If ever there were a book that demonstrates how the part of the teenage brain that oversees risk tasking and evaluating consequences isn't fully developed until the mid-twenties, this is it. We all know that teenagers do stupid things. We know this by observation, and we know this because we all did stupid things as teens that we would not dream of doing in our adult lives.
It's absurd that Zoe and Will run away together after they've only known each other two months. Zoe is a quiet survivor who endures her father's verbal and physical abuse on a daily basis, while Will harbors a troubled past and a violent rap that has landed him in various foster homes, never staying in one for very long. Once he turns eighteen, he convinces Zoe to run away with him. She's smart and fearful from living with her dad, yet oddly innocent; he's hardened but with a real soft spot for Zoe. All he wants to do is protect her; all she wants to do is feel safe with somebody for once in her life. So they take off from North Dakota in a beat-up Camaro and a thousand dollars of stolen money and head to Vegas to make a new life for themselves.
Yeah, I know what you're thinking: how can *that* possibly go wrong?

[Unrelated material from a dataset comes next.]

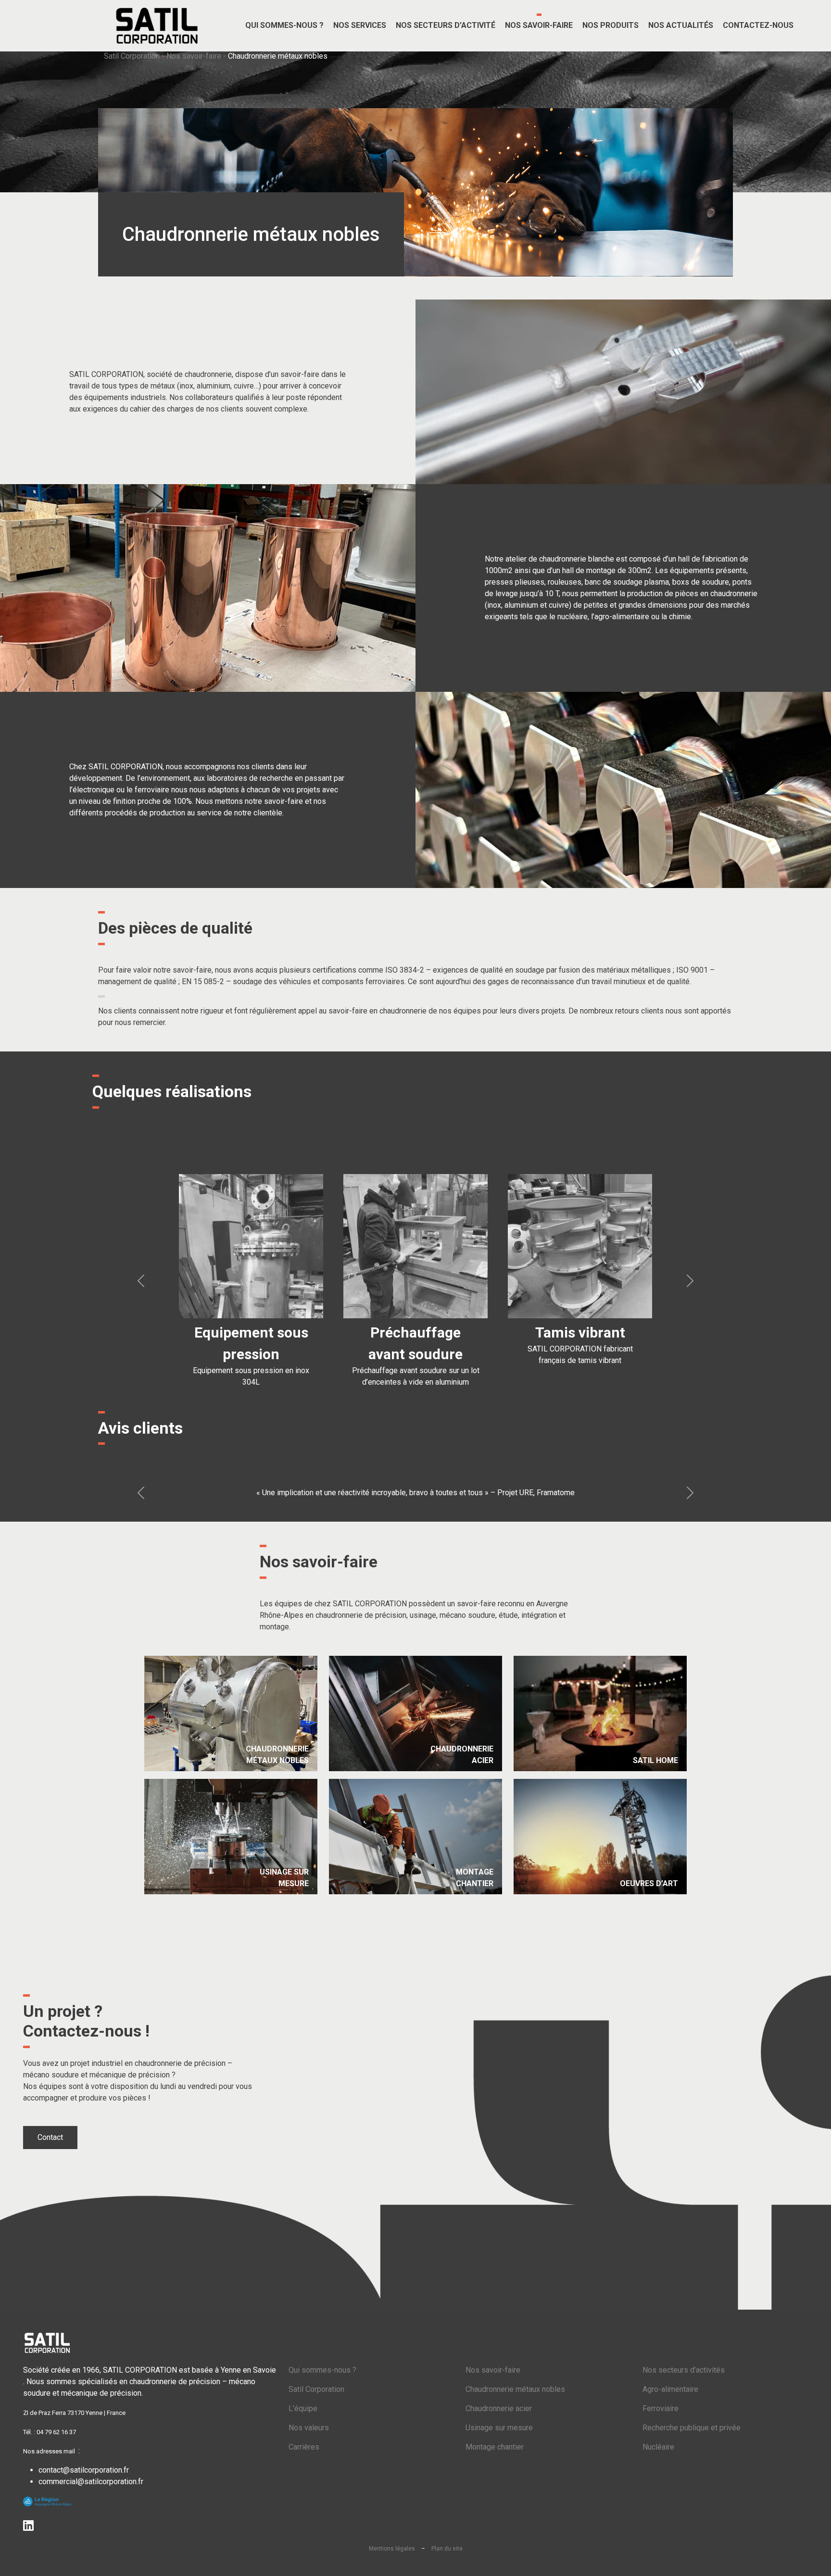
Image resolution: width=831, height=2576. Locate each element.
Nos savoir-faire (193, 56)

Before they cross their first state line, Will has beaten up her father. He swears up and down that he would never hurt Zoe, but what he doesn't realize is there is more than one way to hurt a person.

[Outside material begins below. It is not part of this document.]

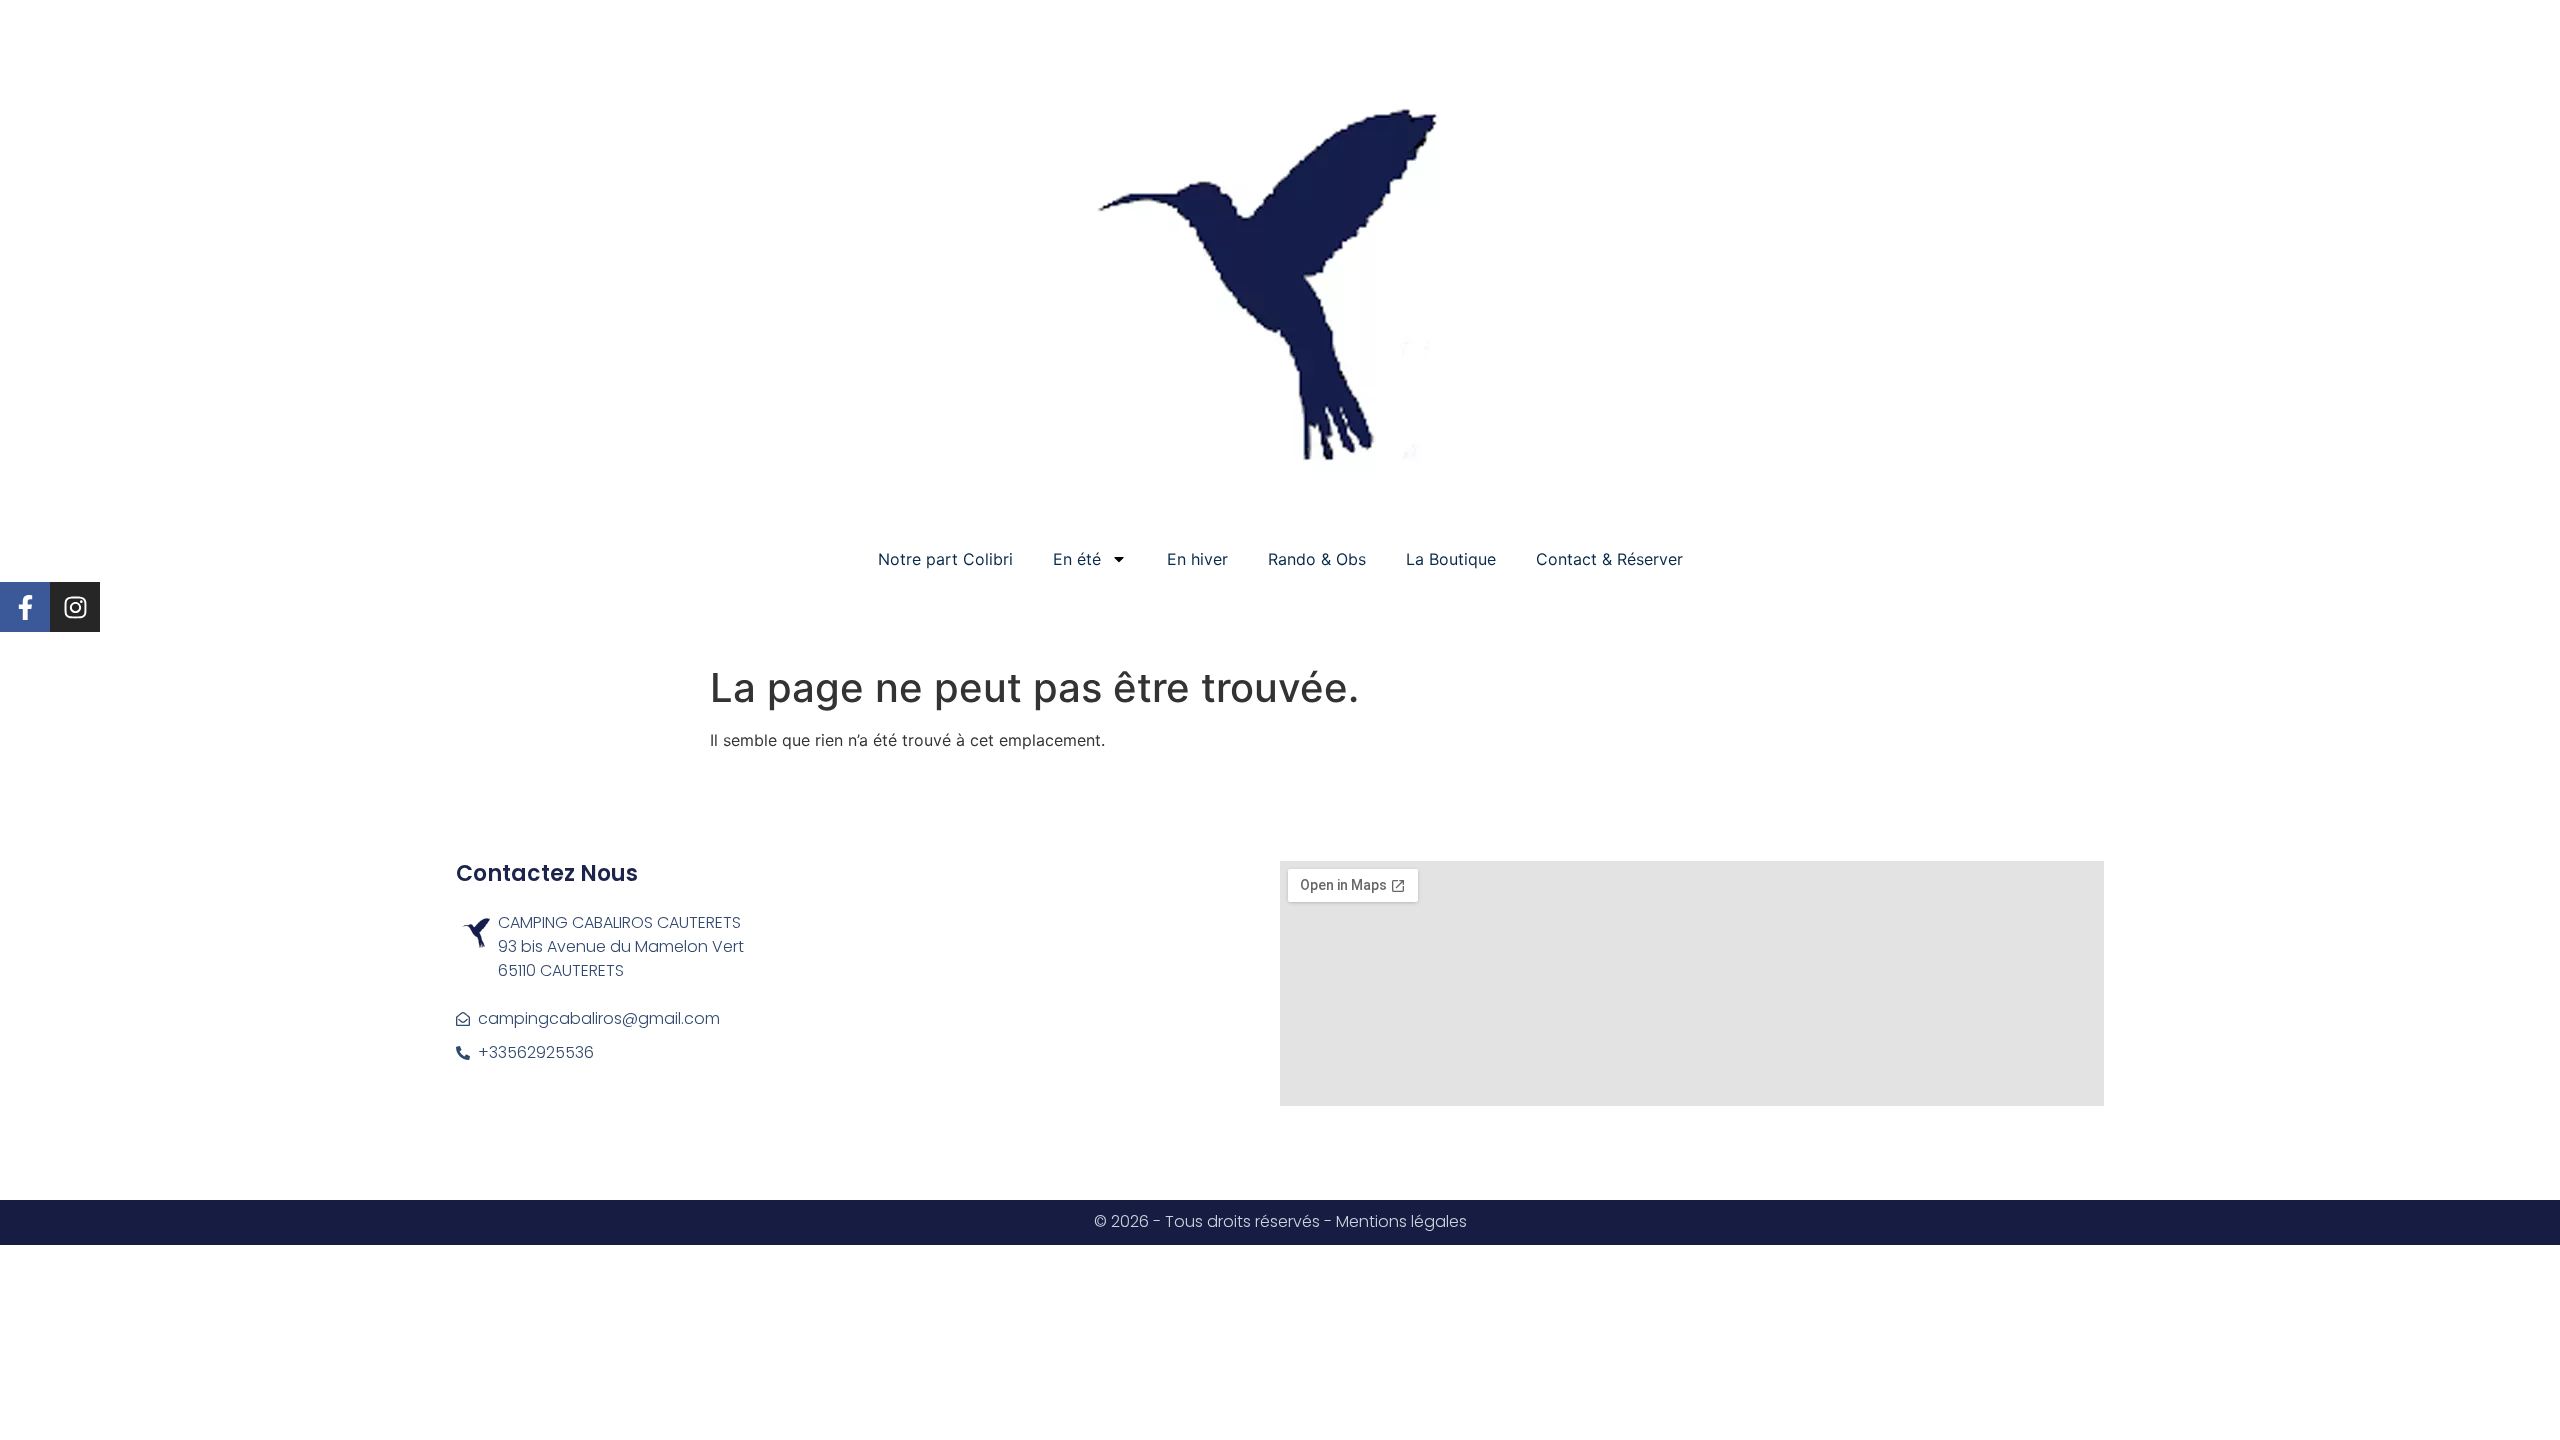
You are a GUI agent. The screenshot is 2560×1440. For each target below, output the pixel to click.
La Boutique (1451, 559)
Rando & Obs (1317, 559)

Before they cross their second state line, Zoe has been caught shoplifting tampons because she's too embarrassed to ask Will for the money to pay for them and Will breaks a bottle of wine over the gas station proprietor's head. They dash out the door, leaving him for dead.
Yeah. How can any plan that these two kids concoct possibly go wrong?

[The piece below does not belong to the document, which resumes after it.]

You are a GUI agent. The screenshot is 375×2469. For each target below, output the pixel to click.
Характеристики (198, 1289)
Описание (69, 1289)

So basically their story doesn't end well. I had imagined a Thelma & Louise scenario, but instead it involved a standoff with the police and the FBI
I had a lot of trouble buying into the premise of the first half of the book: that Zoe, the quintessential good girl who keeps her head down, would run off with Will in the first place. That Zoe's friends, neighbors, and teachers would all turn a blind eye to her father's abuse. She had visible bruises, apparently. The reader can't possibly believe that North Dakotans value children less than other people, and we can't write it off as being secret, or that it happened in a time when things like this weren't talked about (there's no date given, but they have cell phones with cameras, so it's 21st century).
But once I hit the 150 page mark, and once the first bad decisions were made, it was easy to fall into the second half and believe where the consequences of those initial bad decisions would take them. The second half felt intense without being melodramatic, and the closer the ending gets, the more inexorable it feels. God, I wouldn't be a teenager again, in love and with no way out, for anything.
NB: This book won't pub until January 29, 2013, from HarperTeen. I read an ARC that was sent to my bookstore and which I randomly picked up to read.